In the study submitted to the FDA for approval, J&J did not include pain relief as a measure of the disc’s success and the product’s ability to restore natural motion was also not listed as a definition of success. And apparently for good reason, because the disc does not live up to its promise of relief.
One Charite victim states: “I have retained my range of motion that is evidently so important.”
“However,” he says, “I am still experiencing the same, if not worse pain than prior to the surgery.”
“I have no idea what is wrong with the implant,” he notes, “if it has moved, broken or was just part of a bigger undiagnosed problem.”
He hesitates to investigate, he says, because his hospital experience was “so horrid.”
“So if a surgical remedy is needed to fix whatever is wrong,” he states, “I’m not going for it again.”
In conclusion, the patient says he would not recommend this procedure to anyone.
The same sentiments are shared by many Charite patients. To date, out of the 5,000 patients implanted with the disc, the Houston, Texas Pulaski and Middleman law firm leads a group of firms that represent over 350 patients who have been injured and allege that the Charite disc is defective and that the company failed to adequately warn patients about the potential risks associated with the disc.
In addition, according the Street.com on June 5, 2006, a Chicago law firm has more than 200 clients who have suffered complications from the disc and are seeking reparations from DePuy.
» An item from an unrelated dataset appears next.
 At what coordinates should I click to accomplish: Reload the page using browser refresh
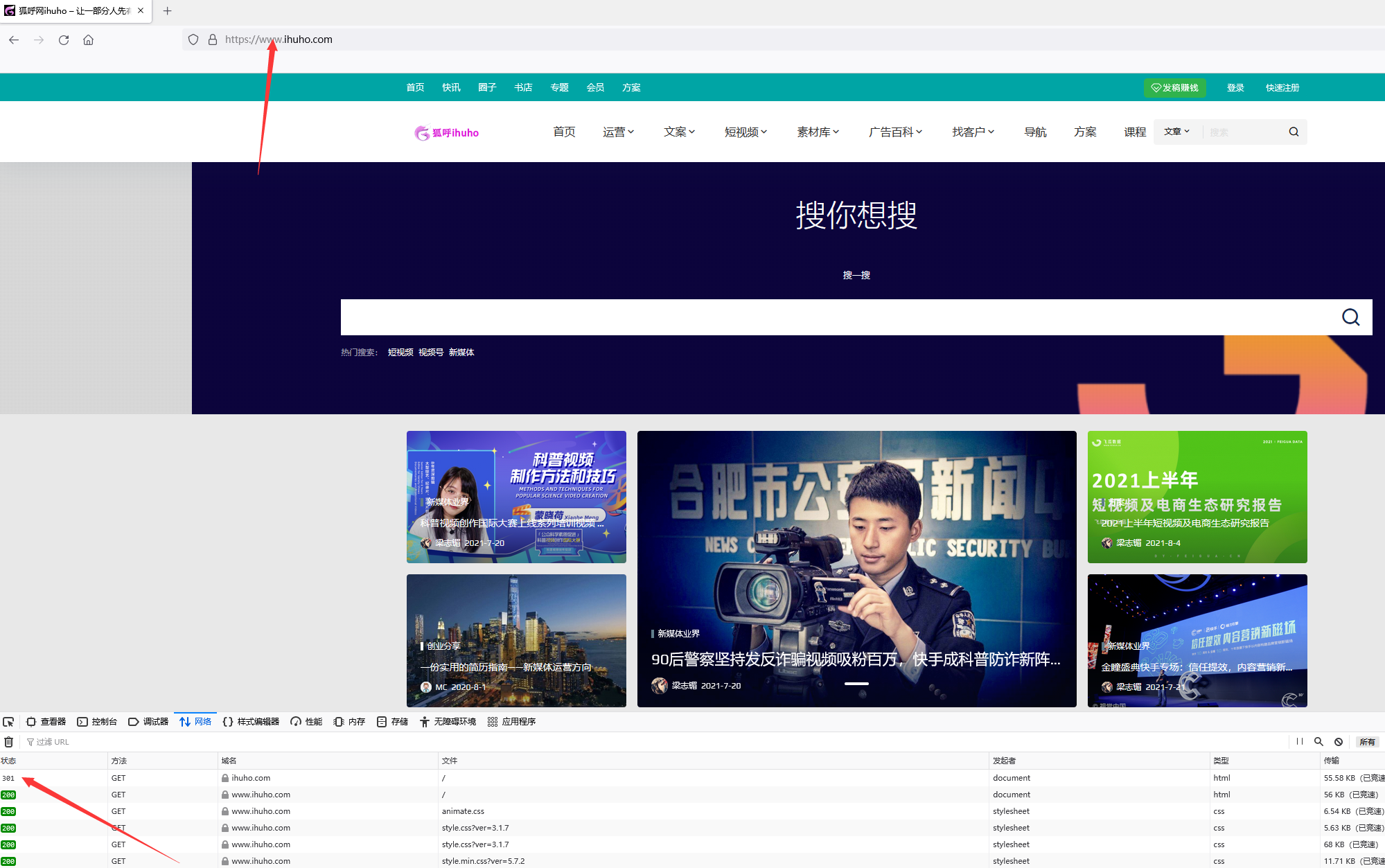[64, 39]
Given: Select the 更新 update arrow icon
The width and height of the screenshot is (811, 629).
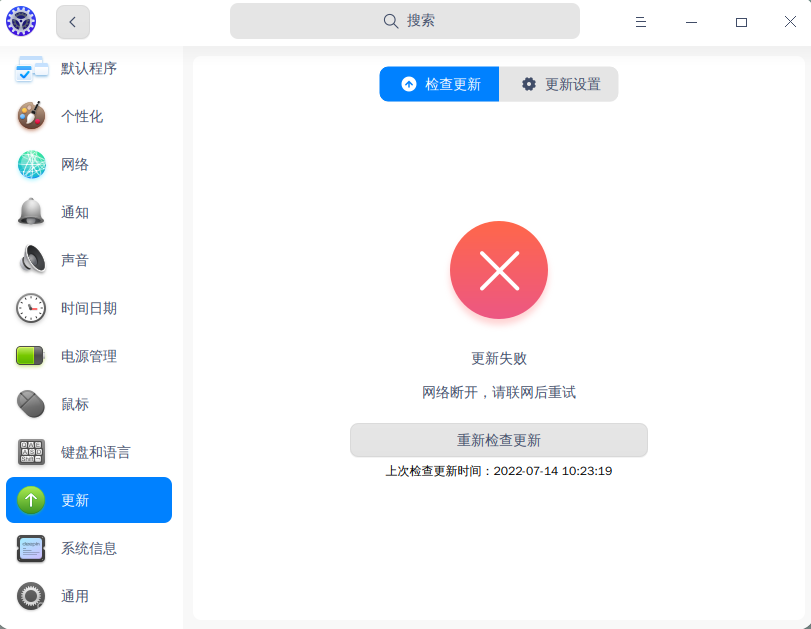Looking at the screenshot, I should pos(30,500).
Dr Charles Rosen, founding director of the University of California-Irvine Spine Center, is an outspoken critic of the Charite disc. On June 5, 2006, he told the Street.com, that after much prodding, he finally got the FDA to send him 67 reports on adverse events involving the Charite disc and that he found the information incomplete and worrisome.
Some “71% of reports were generated by ‘company representatives’ only, [and] not one report to the FDA concluded any device malfunctioned or was defective – including the 11 cases where the device intrinsically malfunctioned with the plastic dissociating from the metal plate,” Dr Rosen told the Street.com.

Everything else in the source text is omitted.